-- Instruction --
Retype the portion of the passage on Stellarton starting with "Stellarton, Nova Scotia, population" and going on through "a parking lot.", keeping every word and punctuation mark unchanged.

-- Selected excerpt --
## Start
Stellarton, Nova Scotia, population just shy of 4,800, sits at the tip of a long finger of salt water, poking south from the Northumberland Strait into the silty earth of Pictou County. It’s an old coal town, founded in the late 19th century to mine the rich veins sitting just below the scrubby field grasses that carpet the rolling hills here like a three-day-old beard. Stellarton is riven underground with a network of mining tunnels; in 2009, North Foord Street, one of the town’s main arteries, collapsed, leaving a sinkhole 30 feet deep.
Rolling through a sparse subdivision and past a deep, slate-grey fissure in the earth—one of the town’s functioning open-pit coal mines—takes you to King Street, where a pair of conjoined two-storey brick office buildings sits across from a parking lot.
If this looks like the last place a splashy display of national cultural import might call home, well, fair enough. But looks can be deceiving. “EMPIRE,” reads the sign above the door that leads to the holding company and home base for the Sobey Group of Companies, and the veritable birthplace of what is likely the country’s most significant art prize, the Sobey Art Award. And if not its most significant, then surely its most visible: since 2002, the Sobey has injected into the Canadian visual-art world a shot of pure adrenaline. With deliberate spectacle, it brings pomp and glamour to a world of quiet reticence, and puts its money where its mouth is: $50,000 to the winner, $5,000 to each of the four finalists, every year, and an exhibition of their work.
## End
-- Data rows --
## Start
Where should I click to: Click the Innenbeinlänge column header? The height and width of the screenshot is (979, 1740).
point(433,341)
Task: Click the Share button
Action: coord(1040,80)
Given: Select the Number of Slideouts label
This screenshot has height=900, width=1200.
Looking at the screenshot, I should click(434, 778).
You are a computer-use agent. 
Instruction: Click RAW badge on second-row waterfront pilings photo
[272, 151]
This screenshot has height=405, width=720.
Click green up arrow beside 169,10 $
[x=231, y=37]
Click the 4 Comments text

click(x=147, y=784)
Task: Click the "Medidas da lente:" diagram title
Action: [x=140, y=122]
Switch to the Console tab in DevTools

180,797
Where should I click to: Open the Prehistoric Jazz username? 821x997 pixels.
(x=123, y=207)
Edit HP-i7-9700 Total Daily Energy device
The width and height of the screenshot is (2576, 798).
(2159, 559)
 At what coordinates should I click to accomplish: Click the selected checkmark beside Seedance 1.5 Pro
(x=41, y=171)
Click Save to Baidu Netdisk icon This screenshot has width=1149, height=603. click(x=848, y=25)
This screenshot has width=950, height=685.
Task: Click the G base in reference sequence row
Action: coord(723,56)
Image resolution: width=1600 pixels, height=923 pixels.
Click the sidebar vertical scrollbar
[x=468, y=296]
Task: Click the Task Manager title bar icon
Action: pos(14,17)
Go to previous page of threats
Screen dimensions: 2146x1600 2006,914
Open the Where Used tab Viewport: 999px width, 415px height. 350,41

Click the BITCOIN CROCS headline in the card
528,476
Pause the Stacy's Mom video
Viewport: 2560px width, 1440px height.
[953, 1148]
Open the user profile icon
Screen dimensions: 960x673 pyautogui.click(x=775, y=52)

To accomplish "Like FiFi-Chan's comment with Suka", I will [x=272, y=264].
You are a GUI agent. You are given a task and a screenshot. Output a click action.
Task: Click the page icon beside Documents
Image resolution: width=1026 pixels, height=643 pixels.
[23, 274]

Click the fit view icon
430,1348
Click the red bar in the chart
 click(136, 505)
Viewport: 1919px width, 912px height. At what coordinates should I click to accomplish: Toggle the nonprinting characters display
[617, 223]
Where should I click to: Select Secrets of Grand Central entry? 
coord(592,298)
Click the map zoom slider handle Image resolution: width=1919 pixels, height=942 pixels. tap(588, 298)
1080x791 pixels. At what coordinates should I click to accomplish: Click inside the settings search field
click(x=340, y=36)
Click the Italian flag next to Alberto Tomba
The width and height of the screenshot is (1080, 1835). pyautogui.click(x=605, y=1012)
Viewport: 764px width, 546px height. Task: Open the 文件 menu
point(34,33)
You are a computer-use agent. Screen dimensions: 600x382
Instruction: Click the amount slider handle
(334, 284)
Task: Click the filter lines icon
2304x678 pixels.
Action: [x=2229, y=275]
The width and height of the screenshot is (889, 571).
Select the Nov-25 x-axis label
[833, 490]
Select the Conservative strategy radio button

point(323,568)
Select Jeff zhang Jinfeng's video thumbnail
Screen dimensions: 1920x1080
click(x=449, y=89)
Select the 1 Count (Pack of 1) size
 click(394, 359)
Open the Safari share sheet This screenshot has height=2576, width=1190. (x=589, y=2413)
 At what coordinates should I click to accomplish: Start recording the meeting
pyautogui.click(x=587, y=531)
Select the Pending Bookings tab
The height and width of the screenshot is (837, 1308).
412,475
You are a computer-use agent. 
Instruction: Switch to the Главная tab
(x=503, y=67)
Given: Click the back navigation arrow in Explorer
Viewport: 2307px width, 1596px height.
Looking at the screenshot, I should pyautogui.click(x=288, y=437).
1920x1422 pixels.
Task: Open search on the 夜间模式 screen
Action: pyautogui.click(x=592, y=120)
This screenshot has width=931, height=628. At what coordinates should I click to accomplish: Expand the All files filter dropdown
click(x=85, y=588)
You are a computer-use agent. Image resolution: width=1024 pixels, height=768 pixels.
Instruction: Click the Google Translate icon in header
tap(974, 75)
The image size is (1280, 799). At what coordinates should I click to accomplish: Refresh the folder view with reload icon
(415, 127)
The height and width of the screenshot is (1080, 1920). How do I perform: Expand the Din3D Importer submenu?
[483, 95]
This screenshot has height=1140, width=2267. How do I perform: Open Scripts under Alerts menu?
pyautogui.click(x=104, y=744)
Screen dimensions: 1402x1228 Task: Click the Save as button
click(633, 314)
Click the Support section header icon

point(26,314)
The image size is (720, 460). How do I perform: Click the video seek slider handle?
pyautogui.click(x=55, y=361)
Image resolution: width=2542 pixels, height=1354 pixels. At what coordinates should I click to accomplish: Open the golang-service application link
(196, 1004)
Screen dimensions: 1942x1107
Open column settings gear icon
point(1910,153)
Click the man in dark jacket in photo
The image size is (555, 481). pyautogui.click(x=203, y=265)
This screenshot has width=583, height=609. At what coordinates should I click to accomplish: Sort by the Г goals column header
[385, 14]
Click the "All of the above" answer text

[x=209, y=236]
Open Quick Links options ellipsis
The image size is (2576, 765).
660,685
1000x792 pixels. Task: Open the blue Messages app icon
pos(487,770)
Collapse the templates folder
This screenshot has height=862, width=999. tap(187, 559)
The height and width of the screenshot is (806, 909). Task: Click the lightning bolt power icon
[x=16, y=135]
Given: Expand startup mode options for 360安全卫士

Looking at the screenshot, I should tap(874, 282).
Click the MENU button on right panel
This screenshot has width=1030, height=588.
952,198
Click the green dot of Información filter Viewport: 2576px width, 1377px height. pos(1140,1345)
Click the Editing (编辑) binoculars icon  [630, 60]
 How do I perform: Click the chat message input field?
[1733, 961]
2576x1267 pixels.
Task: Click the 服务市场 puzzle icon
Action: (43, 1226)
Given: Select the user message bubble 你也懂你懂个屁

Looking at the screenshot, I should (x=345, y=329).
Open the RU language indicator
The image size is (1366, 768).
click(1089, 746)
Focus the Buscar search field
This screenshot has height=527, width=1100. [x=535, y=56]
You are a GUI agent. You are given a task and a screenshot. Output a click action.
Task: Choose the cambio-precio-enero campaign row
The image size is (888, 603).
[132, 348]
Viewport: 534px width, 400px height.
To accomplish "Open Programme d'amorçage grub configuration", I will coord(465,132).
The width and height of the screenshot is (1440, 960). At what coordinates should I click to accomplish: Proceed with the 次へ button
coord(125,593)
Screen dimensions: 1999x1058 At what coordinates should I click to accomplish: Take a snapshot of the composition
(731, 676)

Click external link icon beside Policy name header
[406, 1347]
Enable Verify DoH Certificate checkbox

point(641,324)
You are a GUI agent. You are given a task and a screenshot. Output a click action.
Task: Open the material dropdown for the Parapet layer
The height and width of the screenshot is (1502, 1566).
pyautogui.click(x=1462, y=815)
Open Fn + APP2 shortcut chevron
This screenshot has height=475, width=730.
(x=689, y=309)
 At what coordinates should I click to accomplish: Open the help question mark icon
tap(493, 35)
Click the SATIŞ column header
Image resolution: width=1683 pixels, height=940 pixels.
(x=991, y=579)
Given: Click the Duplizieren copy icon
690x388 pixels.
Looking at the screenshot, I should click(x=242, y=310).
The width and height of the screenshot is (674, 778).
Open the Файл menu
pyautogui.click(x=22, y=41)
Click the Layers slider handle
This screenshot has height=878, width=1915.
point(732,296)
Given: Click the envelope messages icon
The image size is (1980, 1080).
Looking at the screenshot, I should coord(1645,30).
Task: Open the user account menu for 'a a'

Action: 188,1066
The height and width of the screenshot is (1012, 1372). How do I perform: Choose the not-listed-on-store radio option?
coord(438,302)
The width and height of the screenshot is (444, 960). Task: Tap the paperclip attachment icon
## End
-- Finished exercise --
Stellarton, Nova Scotia, population just shy of 4,800, sits at the tip of a long finger of salt water, poking south from the Northumberland Strait into the silty earth of Pictou County. It’s an old coal town, founded in the late 19th century to mine the rich veins sitting just below the scrubby field grasses that carpet the rolling hills here like a three-day-old beard. Stellarton is riven underground with a network of mining tunnels; in 2009, North Foord Street, one of the town’s main arteries, collapsed, leaving a sinkhole 30 feet deep.
Rolling through a sparse subdivision and past a deep, slate-grey fissure in the earth—one of the town’s functioning open-pit coal mines—takes you to King Street, where a pair of conjoined two-storey brick office buildings sits across from a parking lot.